De voorzitter : De heer Malcorps heeft het woord.
De heer Johan Malcorps : Mijnheer de minister, voor zover ik weet, heeft het Vlaams Gewest de stad gevraagd of ze achter het aanleggen van die vrije trambaan staat. Soms is er wat onduidelijkheid over de opinie van de bestuursmeerderheid. Er is terzake echter geen discussie mogelijk. In de oriëntatienota staat zeer duidelijk dat men voor deze vrije trambaan kiest. Het antwoord van de stad lijkt me dus duidelijk. De bevoegdheid berust inderdaad bij het gewest.
De voorzitter : Minister Stevaert heeft het woord.
Minister Steve Stevaert : Mevrouw de voorzitter, collega's, reeds bij de goedkeuring van het definitieve ontwerp van de tramlijnverlenging vanaf het Roosensplein tot het kruispunt met de Hortsebaan werd door de Inspectie van Financiën opgemerkt dat met dit dossier een unieke, maar tevens laatste gelegenheid werd geboden om daadwerkelijk te kiezen voor het openbaar vervoer en voor een duurzame mobiliteit in de stad Antwerpen. Dit veronderstelt een eigen bedding over het hele traject van lijn 3.
Verder stelde men dat het akkoord van de stad Antwerpen met betrekking tot een eigen trambedding in de doortocht van Merksem een conditio sine qua non is om een gunstig advies te verlenen bij het voorstel.

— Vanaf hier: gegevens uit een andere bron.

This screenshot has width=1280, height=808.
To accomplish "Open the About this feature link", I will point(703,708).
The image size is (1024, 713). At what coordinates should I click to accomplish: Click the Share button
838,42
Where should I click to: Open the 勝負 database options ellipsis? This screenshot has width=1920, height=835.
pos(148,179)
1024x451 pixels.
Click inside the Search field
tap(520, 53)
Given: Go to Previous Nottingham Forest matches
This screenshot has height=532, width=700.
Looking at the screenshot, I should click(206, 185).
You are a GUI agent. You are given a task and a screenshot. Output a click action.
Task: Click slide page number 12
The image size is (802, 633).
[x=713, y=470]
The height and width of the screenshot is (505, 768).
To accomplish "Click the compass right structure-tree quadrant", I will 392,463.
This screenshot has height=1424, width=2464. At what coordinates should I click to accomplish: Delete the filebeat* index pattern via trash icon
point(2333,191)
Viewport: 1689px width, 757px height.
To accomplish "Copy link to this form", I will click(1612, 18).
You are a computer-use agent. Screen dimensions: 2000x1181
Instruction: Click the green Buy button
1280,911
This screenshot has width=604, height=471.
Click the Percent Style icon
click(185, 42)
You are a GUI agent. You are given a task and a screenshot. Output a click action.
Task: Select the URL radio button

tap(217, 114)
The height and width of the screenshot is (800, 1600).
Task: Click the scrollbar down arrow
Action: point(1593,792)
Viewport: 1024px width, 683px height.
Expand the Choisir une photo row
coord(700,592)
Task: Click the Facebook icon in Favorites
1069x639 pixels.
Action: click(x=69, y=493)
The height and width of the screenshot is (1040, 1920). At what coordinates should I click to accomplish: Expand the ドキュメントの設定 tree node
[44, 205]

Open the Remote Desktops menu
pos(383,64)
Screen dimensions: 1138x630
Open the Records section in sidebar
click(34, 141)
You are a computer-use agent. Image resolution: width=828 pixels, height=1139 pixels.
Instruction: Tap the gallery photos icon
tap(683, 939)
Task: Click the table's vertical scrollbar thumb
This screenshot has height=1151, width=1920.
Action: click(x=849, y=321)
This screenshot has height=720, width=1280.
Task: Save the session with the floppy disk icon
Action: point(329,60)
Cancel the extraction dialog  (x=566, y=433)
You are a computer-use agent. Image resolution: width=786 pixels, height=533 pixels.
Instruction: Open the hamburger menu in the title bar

Dat lijkt me een zeer verstandige opmerking van de Inspectie van Financiën.
De doortocht van Merksem blijft het grote knelpunt op deze lijn. De wegbeheerder in kwestie is AWV Antwerpen, maar ook de stad Antwerpen is medefinancier van dit deelproject, en moet terzake eveneens advies verstrekken. Dit is gebonden aan het convenant. In deze tijd wil ik niet teruggaan naar de oude manier van omgaan met steden en gemeenten, zeker niet met Antwerpen, de grootste stad van Vlaanderen. We willen toch duidelijk weten wat de mening van deze stad is bij een aantal aangelegenheden.
Met uitzondering van een verklaring in de oriëntatienota voor de mobiliteitsproblemen in de stad Antwerpen, die door alle betrokken besturen is goedgekeurd, heeft de stad Antwerpen zich nog niet uitgesproken over de doortocht van Merksem, noch over een vrije trambaan over de volledige lengte ervan. Daar de doortocht van Merksem bepalend is voor de rendabiliteit van de hele lijn 3, is een duidelijke stellingname ten gunste van het openbaar vervoer, in casu een tram in eigen bedding, voor alle betrokken besturen een noodzaak om de geplande verlenging met een voldoende rendement te kunnen uitvoeren.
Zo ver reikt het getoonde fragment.